## Completa quanto segue
1. Stabilisci se le affermazioni (a), (b) e (c) concordano con il testo di riferimento. Per ciascuna rispondi sì o no e riporta tra virgolette le parole del testo che decidono la risposta.
(a) Il volume è stato presentato sabato 17 febbraio 2001.
(b) Il volume promuove la conoscenza del lavoro di trenta autori.
(c) Stefania Galegati non figura fra gli autori considerati nel volume.
2. Riporta senza alcuna modifica il passo del testo di riferimento che si apre con le parole contenenti "ne ha stabilito" e si chiude con "nel panorama internazionale.".

## Testo di riferimento
ne ha stabilito l’indipendenza. Ma in quest’arco di tempo un numero non
trascurabile di autori ha saputo, volta a volta, infrangere convenzioni,
anticipare tematiche cruciali, sperimentare nuovi linguaggi. Oggi le
avanguardie che si erano proposte, sfidando il paradosso, di “ricostruire
l’universo” sono scomparse. Le utopie, ridotte a illusioni, sono azzerate.
Questa la
diagnosi - forse lucida, ma certo non eccitante - formulata in un volume
("Espresso. Arte oggi in Italia") presentato sabato 17 febbraio 2001
nel foyer del Teatro della Corte dal curatore, Sergio Risaliti, e da Gianfranco
Maraniello, in concomitanza con l'inaugurazione presso lo spazio Pinksummer di
una personale di Stefania Galegati, giovane artista che si va rapidamente
affermando nel panorama internazionale.
Al di là
dello scopo più immediato, che risiede nel promuovere la conoscenza del lavoro
di ventotto autori dell'ultima generazione (fra i quali è inclusa la Galegati)

## Dati di partenza
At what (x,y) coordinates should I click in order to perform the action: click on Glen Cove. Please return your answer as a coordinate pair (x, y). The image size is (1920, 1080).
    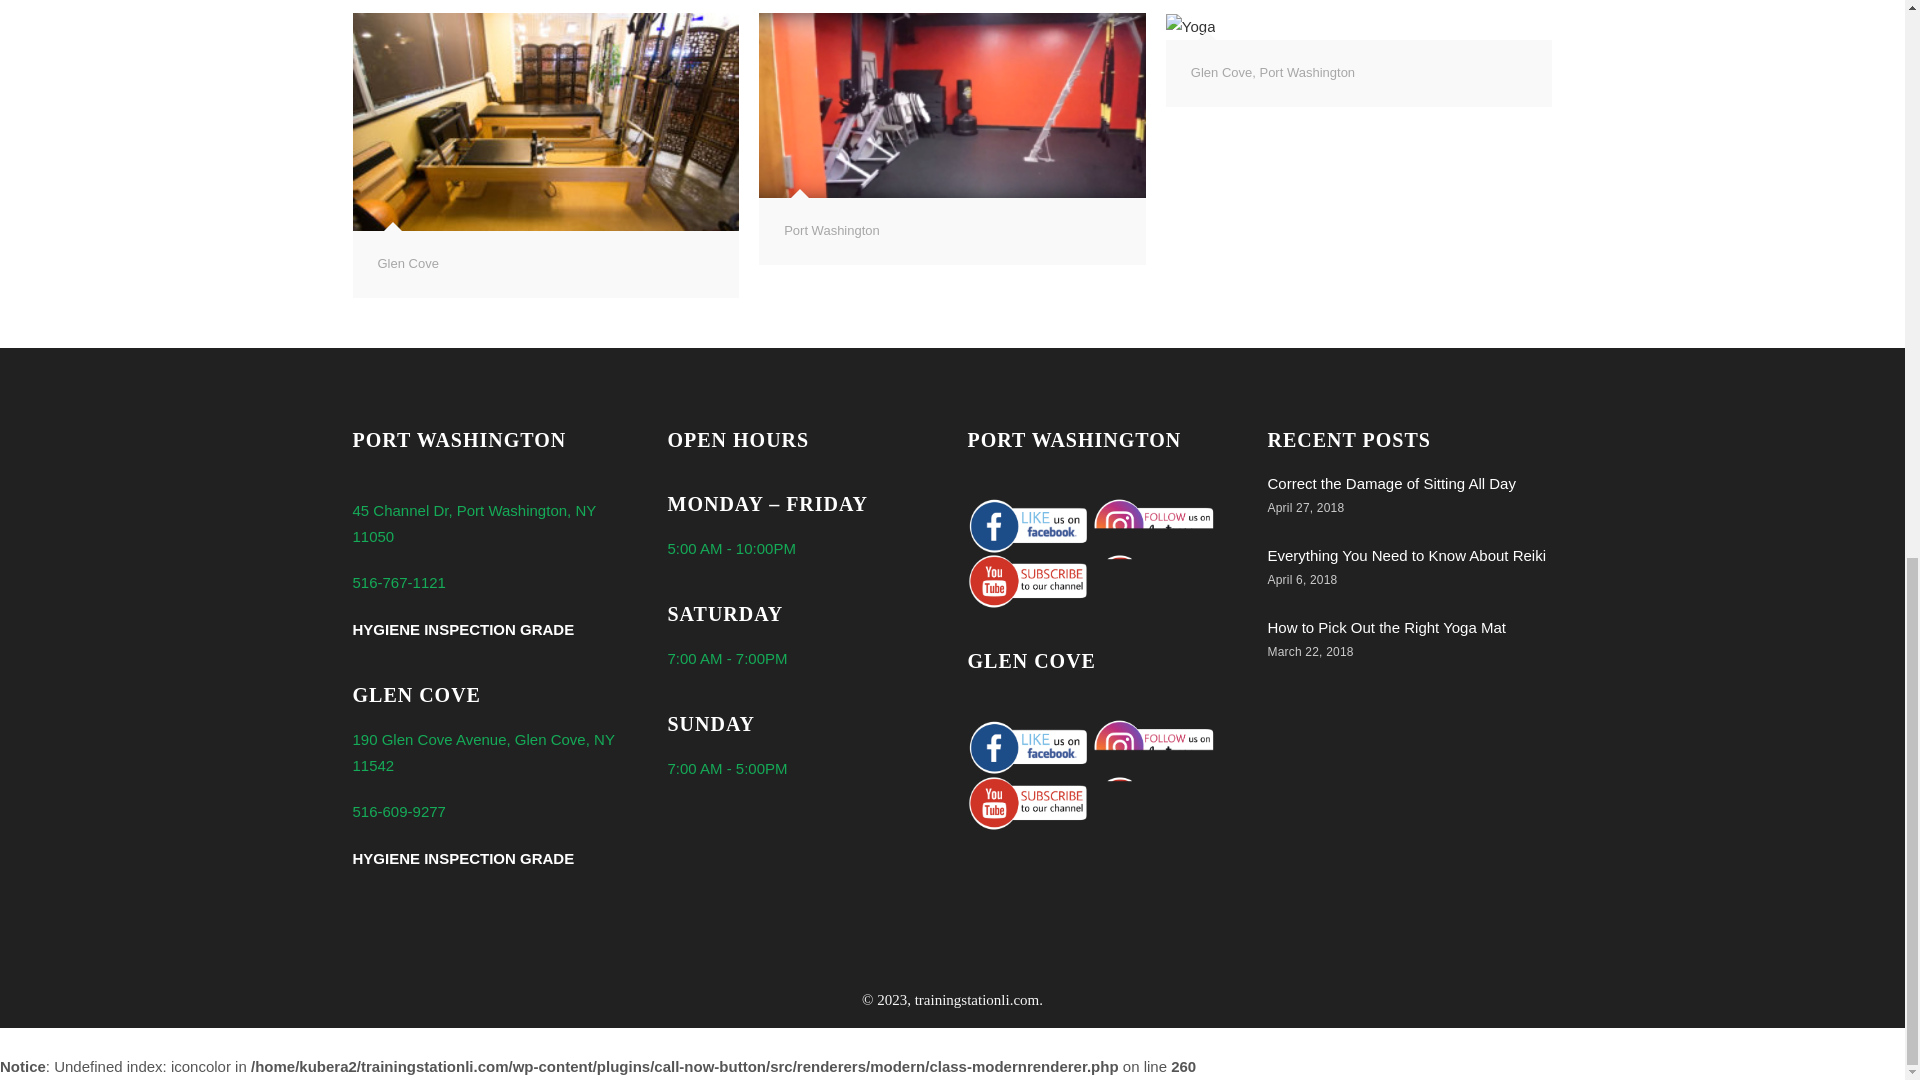
    Looking at the image, I should click on (1220, 72).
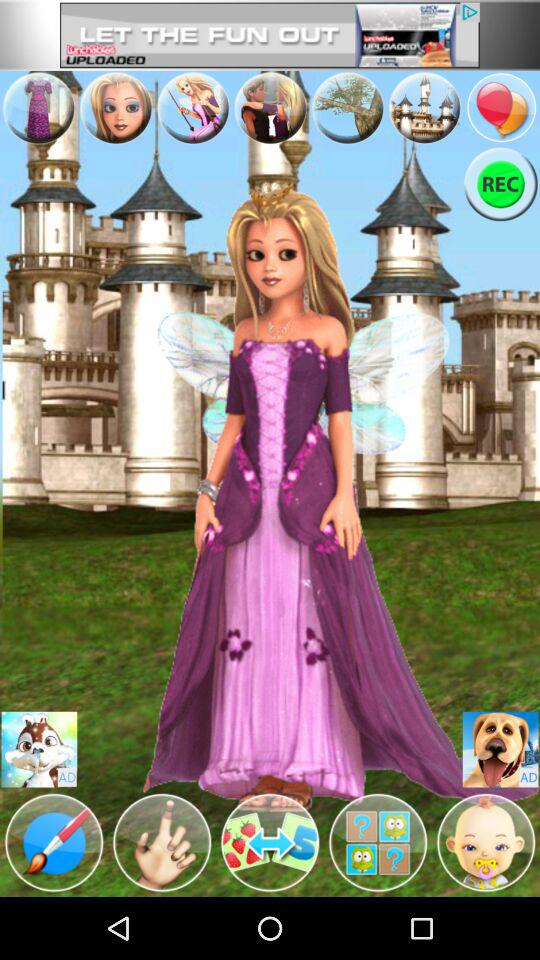  What do you see at coordinates (270, 108) in the screenshot?
I see `advertisement` at bounding box center [270, 108].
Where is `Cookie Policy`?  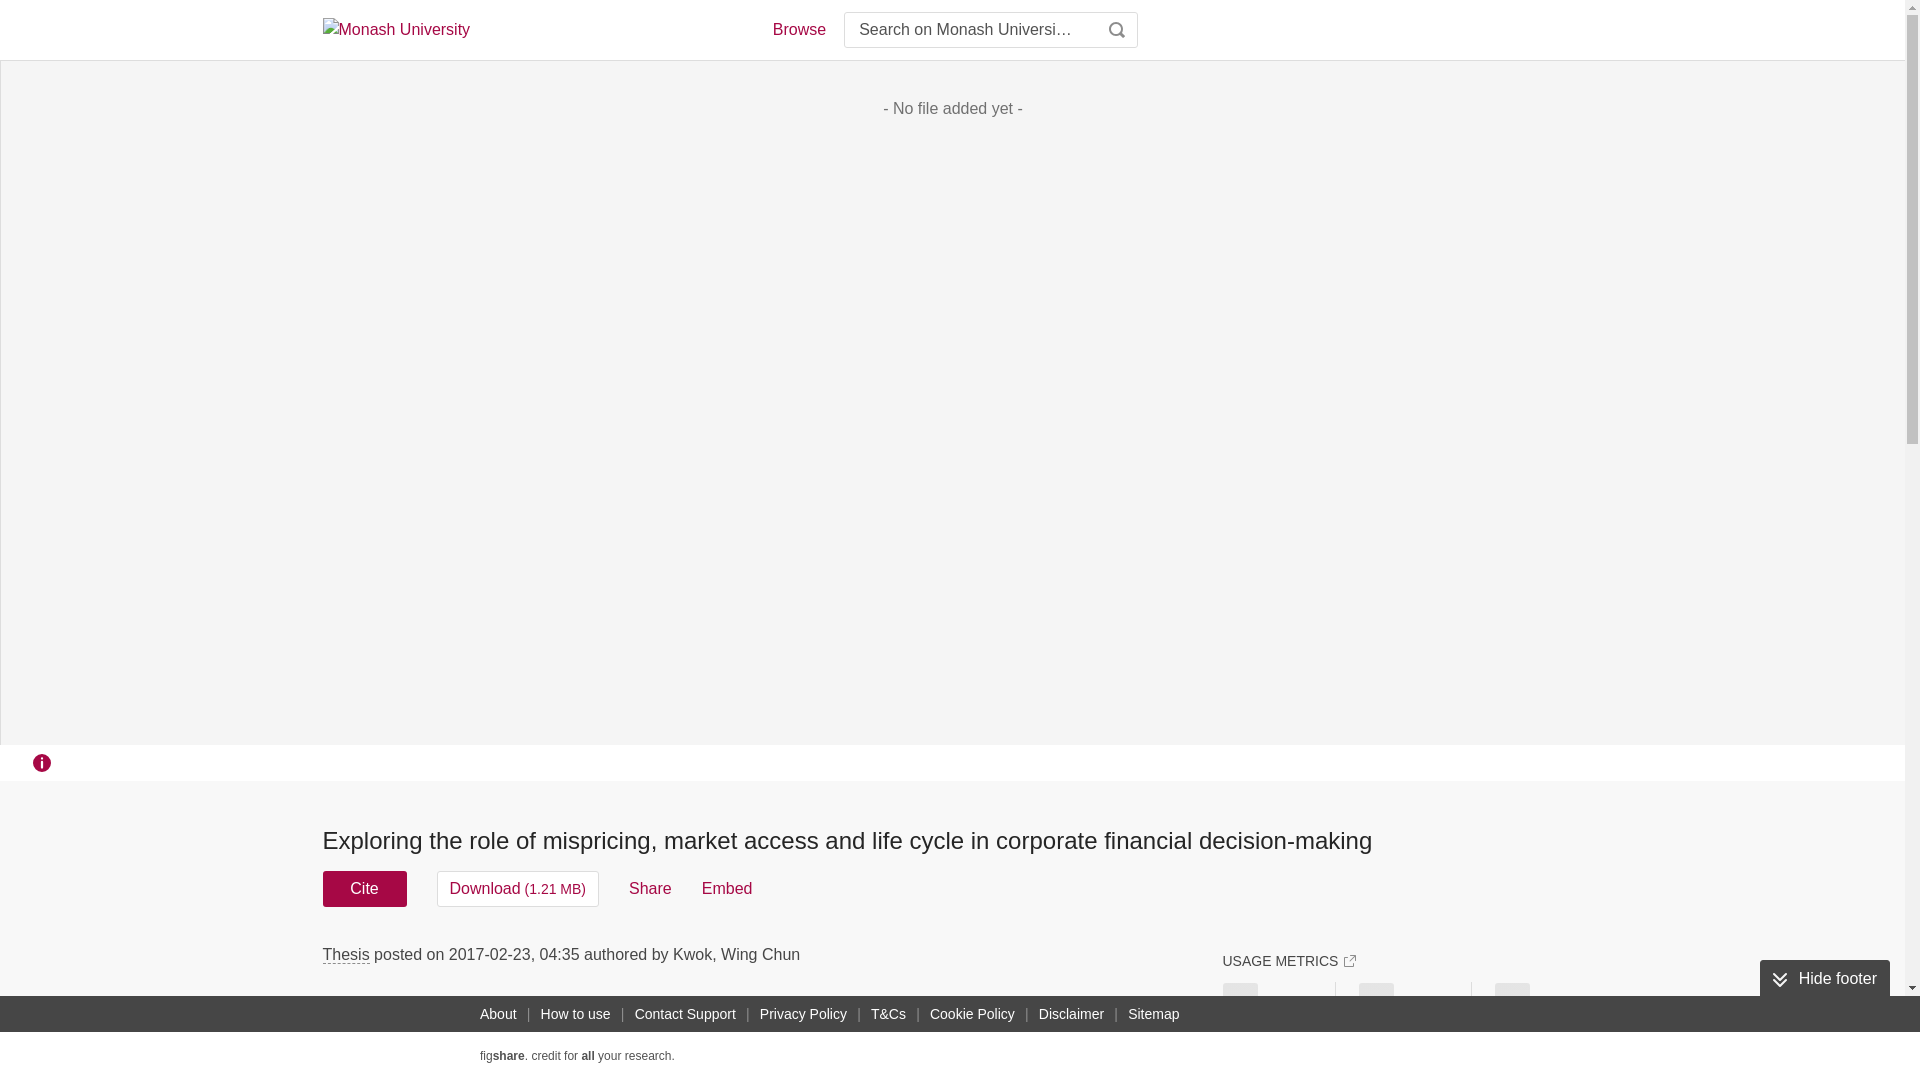
Cookie Policy is located at coordinates (972, 1014).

## Risposte alle consegne
1.
(a) Sì: «presentato sabato 17 febbraio 2001».
(b) No: «ventotto autori dell'ultima generazione».
(c) No: «fra i quali è inclusa la Galegati».

2.
ne ha stabilito l’indipendenza. Ma in quest’arco di tempo un numero non
trascurabile di autori ha saputo, volta a volta, infrangere convenzioni,
anticipare tematiche cruciali, sperimentare nuovi linguaggi. Oggi le
avanguardie che si erano proposte, sfidando il paradosso, di “ricostruire
l’universo” sono scomparse. Le utopie, ridotte a illusioni, sono azzerate.
Questa la
diagnosi - forse lucida, ma certo non eccitante - formulata in un volume
("Espresso. Arte oggi in Italia") presentato sabato 17 febbraio 2001
nel foyer del Teatro della Corte dal curatore, Sergio Risaliti, e da Gianfranco
Maraniello, in concomitanza con l'inaugurazione presso lo spazio Pinksummer di
una personale di Stefania Galegati, giovane artista che si va rapidamente
affermando nel panorama internazionale.